Reproduce all of the entries below exactly, without a single change.

[Stored items]
■ ■ ■

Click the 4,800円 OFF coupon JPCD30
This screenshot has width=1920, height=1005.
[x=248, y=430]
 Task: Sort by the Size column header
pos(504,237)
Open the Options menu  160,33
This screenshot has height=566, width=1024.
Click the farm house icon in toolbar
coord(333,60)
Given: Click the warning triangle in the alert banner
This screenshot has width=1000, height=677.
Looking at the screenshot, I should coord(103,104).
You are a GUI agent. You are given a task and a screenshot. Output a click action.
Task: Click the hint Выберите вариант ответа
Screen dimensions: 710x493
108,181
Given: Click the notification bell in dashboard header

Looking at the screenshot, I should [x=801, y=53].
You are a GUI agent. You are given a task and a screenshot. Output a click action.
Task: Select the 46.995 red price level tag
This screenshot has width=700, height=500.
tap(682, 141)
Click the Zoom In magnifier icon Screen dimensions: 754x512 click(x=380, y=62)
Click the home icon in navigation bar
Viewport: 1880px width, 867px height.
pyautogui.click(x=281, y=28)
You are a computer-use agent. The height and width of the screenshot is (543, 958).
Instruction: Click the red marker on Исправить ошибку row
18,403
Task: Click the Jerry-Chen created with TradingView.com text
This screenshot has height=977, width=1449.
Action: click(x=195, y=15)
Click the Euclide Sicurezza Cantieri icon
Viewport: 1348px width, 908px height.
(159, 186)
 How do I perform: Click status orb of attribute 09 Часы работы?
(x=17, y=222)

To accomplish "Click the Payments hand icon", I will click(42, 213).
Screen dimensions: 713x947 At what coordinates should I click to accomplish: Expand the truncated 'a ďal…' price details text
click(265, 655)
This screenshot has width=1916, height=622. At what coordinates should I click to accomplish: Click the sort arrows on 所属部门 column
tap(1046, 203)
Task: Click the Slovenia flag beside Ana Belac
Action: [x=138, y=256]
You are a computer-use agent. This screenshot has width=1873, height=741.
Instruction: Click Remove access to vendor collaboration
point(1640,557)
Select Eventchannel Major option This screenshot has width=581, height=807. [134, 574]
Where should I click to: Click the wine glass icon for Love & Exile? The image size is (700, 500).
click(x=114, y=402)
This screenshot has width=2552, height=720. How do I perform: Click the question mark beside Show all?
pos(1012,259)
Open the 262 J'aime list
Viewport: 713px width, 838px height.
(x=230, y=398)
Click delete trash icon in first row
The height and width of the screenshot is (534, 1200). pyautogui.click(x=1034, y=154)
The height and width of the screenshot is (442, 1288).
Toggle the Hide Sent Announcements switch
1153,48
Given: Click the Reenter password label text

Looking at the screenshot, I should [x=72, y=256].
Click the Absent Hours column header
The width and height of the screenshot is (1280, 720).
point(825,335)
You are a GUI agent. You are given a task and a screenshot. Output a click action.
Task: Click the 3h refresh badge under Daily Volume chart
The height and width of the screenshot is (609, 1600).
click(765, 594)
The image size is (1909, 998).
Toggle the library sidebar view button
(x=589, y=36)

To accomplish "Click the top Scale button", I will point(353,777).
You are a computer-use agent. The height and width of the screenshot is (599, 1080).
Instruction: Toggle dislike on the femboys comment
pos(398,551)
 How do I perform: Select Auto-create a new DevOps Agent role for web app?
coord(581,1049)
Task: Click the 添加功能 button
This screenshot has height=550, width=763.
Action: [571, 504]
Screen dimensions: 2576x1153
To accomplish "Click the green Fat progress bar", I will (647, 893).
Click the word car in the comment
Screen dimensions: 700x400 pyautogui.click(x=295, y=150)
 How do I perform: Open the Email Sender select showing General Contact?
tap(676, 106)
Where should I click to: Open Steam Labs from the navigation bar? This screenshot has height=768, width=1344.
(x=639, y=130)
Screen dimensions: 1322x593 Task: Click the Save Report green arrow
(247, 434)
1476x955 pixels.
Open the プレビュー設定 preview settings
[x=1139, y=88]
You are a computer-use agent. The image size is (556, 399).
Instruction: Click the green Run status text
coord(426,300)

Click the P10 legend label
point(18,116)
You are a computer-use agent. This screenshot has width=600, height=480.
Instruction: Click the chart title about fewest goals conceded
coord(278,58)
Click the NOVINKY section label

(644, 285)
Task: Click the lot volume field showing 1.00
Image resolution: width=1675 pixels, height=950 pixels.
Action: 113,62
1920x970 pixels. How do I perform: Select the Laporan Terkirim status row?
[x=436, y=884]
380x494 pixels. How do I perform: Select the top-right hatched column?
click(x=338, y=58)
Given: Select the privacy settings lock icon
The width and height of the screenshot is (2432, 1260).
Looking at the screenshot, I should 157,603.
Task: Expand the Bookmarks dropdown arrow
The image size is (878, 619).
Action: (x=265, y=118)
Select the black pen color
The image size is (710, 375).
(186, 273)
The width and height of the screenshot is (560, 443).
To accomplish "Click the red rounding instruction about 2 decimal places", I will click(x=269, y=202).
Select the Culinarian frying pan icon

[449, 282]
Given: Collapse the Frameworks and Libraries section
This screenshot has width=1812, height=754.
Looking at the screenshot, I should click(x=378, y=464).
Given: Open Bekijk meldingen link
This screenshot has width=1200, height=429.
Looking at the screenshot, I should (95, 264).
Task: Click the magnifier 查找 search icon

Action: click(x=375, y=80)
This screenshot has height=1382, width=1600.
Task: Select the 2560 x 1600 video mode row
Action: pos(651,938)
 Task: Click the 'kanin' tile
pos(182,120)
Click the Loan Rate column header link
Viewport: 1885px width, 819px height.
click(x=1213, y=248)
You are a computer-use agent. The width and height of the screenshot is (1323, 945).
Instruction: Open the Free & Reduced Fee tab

■ ■ ■

→ Exercise response
Click the 4,800円 OFF coupon JPCD30
This screenshot has width=1920, height=1005.
[x=248, y=430]
 Task: Sort by the Size column header
pos(504,237)
Open the Options menu  160,33
This screenshot has height=566, width=1024.
Click the farm house icon in toolbar
coord(333,60)
Given: Click the warning triangle in the alert banner
This screenshot has width=1000, height=677.
Looking at the screenshot, I should coord(103,104).
You are a GUI agent. You are given a task and a screenshot. Output a click action.
Task: Click the hint Выберите вариант ответа
Screen dimensions: 710x493
108,181
Given: Click the notification bell in dashboard header

Looking at the screenshot, I should [x=801, y=53].
You are a GUI agent. You are given a task and a screenshot. Output a click action.
Task: Select the 46.995 red price level tag
This screenshot has width=700, height=500.
tap(682, 141)
Click the Zoom In magnifier icon Screen dimensions: 754x512 click(x=380, y=62)
Click the home icon in navigation bar
Viewport: 1880px width, 867px height.
pyautogui.click(x=281, y=28)
You are a computer-use agent. The height and width of the screenshot is (543, 958).
Instruction: Click the red marker on Исправить ошибку row
18,403
Task: Click the Jerry-Chen created with TradingView.com text
This screenshot has height=977, width=1449.
Action: click(x=195, y=15)
Click the Euclide Sicurezza Cantieri icon
Viewport: 1348px width, 908px height.
(159, 186)
 How do I perform: Click status orb of attribute 09 Часы работы?
(x=17, y=222)

To accomplish "Click the Payments hand icon", I will click(42, 213).
Screen dimensions: 713x947 At what coordinates should I click to accomplish: Expand the truncated 'a ďal…' price details text
click(265, 655)
This screenshot has width=1916, height=622. At what coordinates should I click to accomplish: Click the sort arrows on 所属部门 column
tap(1046, 203)
Task: Click the Slovenia flag beside Ana Belac
Action: [x=138, y=256]
You are a computer-use agent. This screenshot has width=1873, height=741.
Instruction: Click Remove access to vendor collaboration
point(1640,557)
Select Eventchannel Major option This screenshot has width=581, height=807. [134, 574]
Where should I click to: Click the wine glass icon for Love & Exile? The image size is (700, 500).
click(x=114, y=402)
This screenshot has width=2552, height=720. How do I perform: Click the question mark beside Show all?
pos(1012,259)
Open the 262 J'aime list
Viewport: 713px width, 838px height.
(x=230, y=398)
Click delete trash icon in first row
The height and width of the screenshot is (534, 1200). pyautogui.click(x=1034, y=154)
The height and width of the screenshot is (442, 1288).
Toggle the Hide Sent Announcements switch
1153,48
Given: Click the Reenter password label text

Looking at the screenshot, I should [x=72, y=256].
Click the Absent Hours column header
The width and height of the screenshot is (1280, 720).
point(825,335)
You are a GUI agent. You are given a task and a screenshot. Output a click action.
Task: Click the 3h refresh badge under Daily Volume chart
The height and width of the screenshot is (609, 1600).
click(765, 594)
The image size is (1909, 998).
Toggle the library sidebar view button
(x=589, y=36)

To accomplish "Click the top Scale button", I will point(353,777).
You are a computer-use agent. The height and width of the screenshot is (599, 1080).
Instruction: Toggle dislike on the femboys comment
pos(398,551)
 How do I perform: Select Auto-create a new DevOps Agent role for web app?
coord(581,1049)
Task: Click the 添加功能 button
This screenshot has height=550, width=763.
Action: [571, 504]
Screen dimensions: 2576x1153
To accomplish "Click the green Fat progress bar", I will (647, 893).
Click the word car in the comment
Screen dimensions: 700x400 pyautogui.click(x=295, y=150)
 How do I perform: Open the Email Sender select showing General Contact?
tap(676, 106)
Where should I click to: Open Steam Labs from the navigation bar? This screenshot has height=768, width=1344.
(x=639, y=130)
Screen dimensions: 1322x593 Task: Click the Save Report green arrow
(247, 434)
1476x955 pixels.
Open the プレビュー設定 preview settings
[x=1139, y=88]
You are a computer-use agent. The image size is (556, 399).
Instruction: Click the green Run status text
coord(426,300)

Click the P10 legend label
point(18,116)
You are a computer-use agent. This screenshot has width=600, height=480.
Instruction: Click the chart title about fewest goals conceded
coord(278,58)
Click the NOVINKY section label

(644, 285)
Task: Click the lot volume field showing 1.00
Image resolution: width=1675 pixels, height=950 pixels.
Action: 113,62
1920x970 pixels. How do I perform: Select the Laporan Terkirim status row?
[x=436, y=884]
380x494 pixels. How do I perform: Select the top-right hatched column?
click(x=338, y=58)
Given: Select the privacy settings lock icon
The width and height of the screenshot is (2432, 1260).
Looking at the screenshot, I should 157,603.
Task: Expand the Bookmarks dropdown arrow
The image size is (878, 619).
Action: (x=265, y=118)
Select the black pen color
The image size is (710, 375).
(186, 273)
The width and height of the screenshot is (560, 443).
To accomplish "Click the red rounding instruction about 2 decimal places", I will click(x=269, y=202).
Select the Culinarian frying pan icon

[449, 282]
Given: Collapse the Frameworks and Libraries section
This screenshot has width=1812, height=754.
Looking at the screenshot, I should click(x=378, y=464).
Given: Open Bekijk meldingen link
This screenshot has width=1200, height=429.
Looking at the screenshot, I should (95, 264).
Task: Click the magnifier 查找 search icon

Action: click(x=375, y=80)
This screenshot has height=1382, width=1600.
Task: Select the 2560 x 1600 video mode row
Action: pos(651,938)
 Task: Click the 'kanin' tile
pos(182,120)
Click the Loan Rate column header link
Viewport: 1885px width, 819px height.
click(x=1213, y=248)
You are a computer-use agent. The width and height of the screenshot is (1323, 945).
Instruction: Open the Free & Reduced Fee tab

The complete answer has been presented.